Richard Pombo is staking what promises to be the toughest election battle of his 14-year congressional career on national security issues. At a recent candidate forum, a Pombo aide told a group of conservative Republicans that the congressman “stands firm with President Bush in the war on terror.” He pins his legislative philosophy to September 11, 2001, and he supported HR 4437, a bill that would make helping an illegal immigrant a felony, despite strong opposition from his heavily agricultural constituency.

“That bill dealt with border security,” Pombo said in a recent interview. “I believe to really reform immigration you not only have to do border security you also have to have some type of temporary worker program. That’s been my position since I got here.”
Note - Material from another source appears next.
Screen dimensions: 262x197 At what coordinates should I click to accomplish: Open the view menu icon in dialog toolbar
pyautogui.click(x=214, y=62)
Pombo was first elected in 1992, after one term on the Tracy city council. After the last census, his district was redrawn to include Morgan Hill and portions of San Martin. He’s shown his allegiance to this small corner of his constituency by pressuring the U.S. Army Corps of Engineers to complete flood protection work that South County has been waiting for for decades. So far, he has not been successful, though he said relief may come from the legislature later this year. Pombo hinted that project may fall by the wayside again if he’s not returned to Congress. As chairman of the house Resources Committee and vice-chairman of the house Agriculture Committee, Pombo has influence.

“My seniority makes a difference in representing this district,” he said. “Whether people agree with me all the time or not I’m always going to fight for what I believe in. I’m not going to move 100 miles to get my name on a ballot somewhere.”

The last statement was a shot at Pete McCloskey, who moved from Yolo County to Lodi to run against Pombo. McCloskey is attacking Pombo from the right, but the congressman says the former congressman is running a campaign of canards.

“He takes Republican values and skews them based upon what his history is and what his positions are,” Pombo said. “He’s to the left of most Democrats.”